En algún 31 de diciembre, justo a las doce de la noche, después del brindis, tocó el turno de abrazar a mi hermano.

Recuerdo claramente sus palabras: «debes creer en algo, en lo que sea, pero debes creer». Era mi época más escéptica, hacía varios años que había renunciado a la religión y a la creencia de un dios todopoderoso. Pero esas palabras resonaron en mi cabeza por varios días. Cuando llegó un poco de cordura a mi vida, acepté que mi hermano tenía razón, y elegí creer en mí y en las personas, aunque no en todas, por supuesto, sólo en aquellas que más allá de pensar en sí mismas, siempre tenían algo que ofrecer desinteresadamente a los demás.

En esa época de esa vida pasada, adquiría la música que me gustaba en CD, en un puesto a ras de piso afuera de Bachilleres Uno.

Había encontrado el disco homónimo de Pastilla, el Bocanada, y el Elephant de los White Stripes. Esa era la música que me acompañaba en un discman marca Sony, en mi recorrido de hora y media en camión guajolotero, precisamente, mi hermano me lo había regalado.

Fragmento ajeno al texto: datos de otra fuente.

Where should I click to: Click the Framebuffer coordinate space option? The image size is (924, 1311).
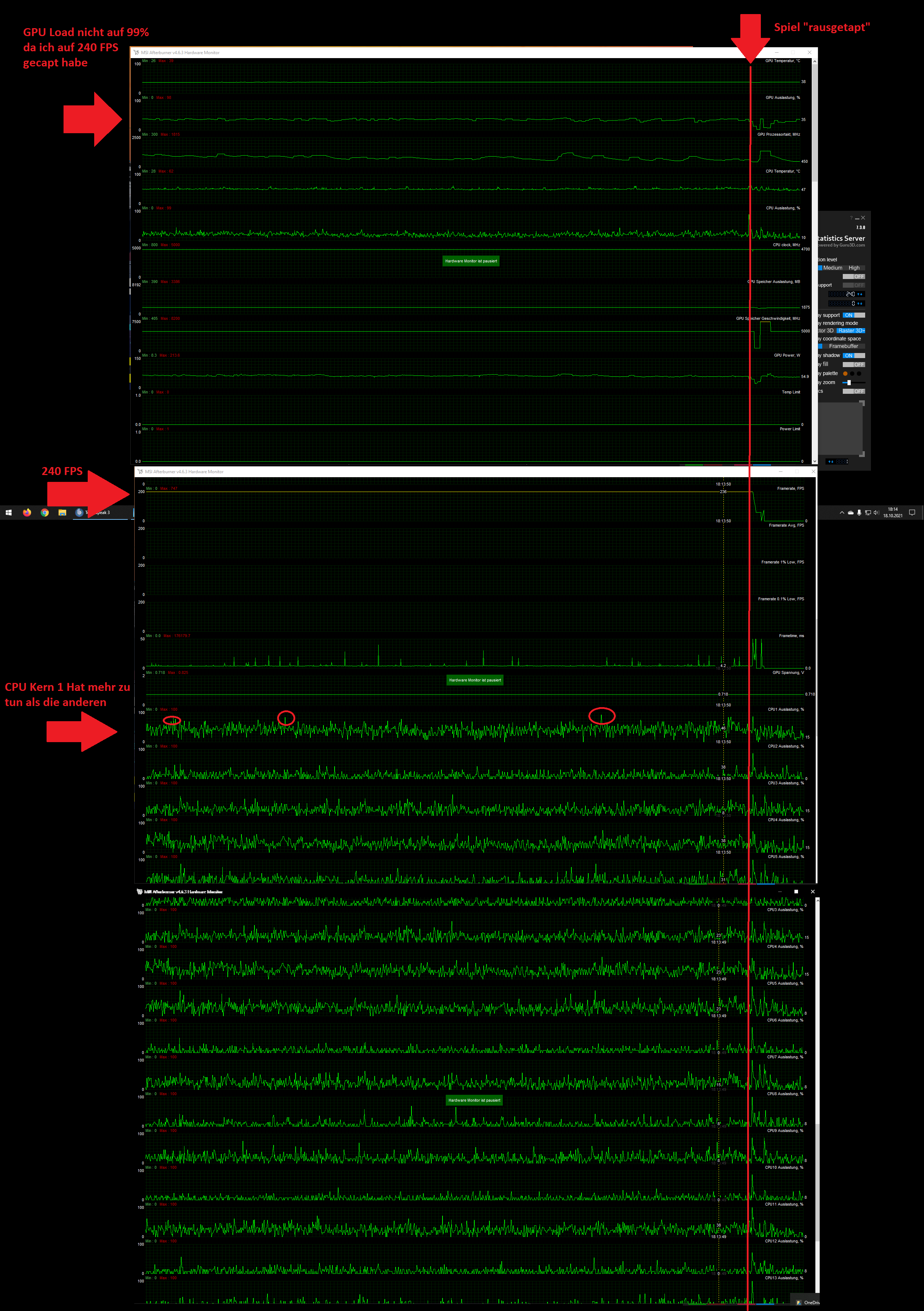point(844,346)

Pasaron los años y entré a la universidad. Los primeros días me sentí fuera de sitio. Extrañaba cambiar de edificio cada dos horas, mirar por las ventanas de ambos lados del aula, la diversidad de atuendos y, sobre todo, sentirme segura de quien había logrado ser hasta ese momento.

 

 

Acatlán, significaba un paso a la «madurez», al enfoque de tus aptitudes y capacidades, un conocimiento profesional de tus habilidades.

Acatlán me pareció aburrida, hasta que… De traje café, camisa color amarillo claro, barba, bigote, cabello corto y castaño, lentes, más de 1.85 m de altura, y ojos rasgados; aquel hombre que entró al salón de clases y colocó su termo con té sobre el escritorio, cambió mi percepción, no sólo de la facultad, sino de la vida.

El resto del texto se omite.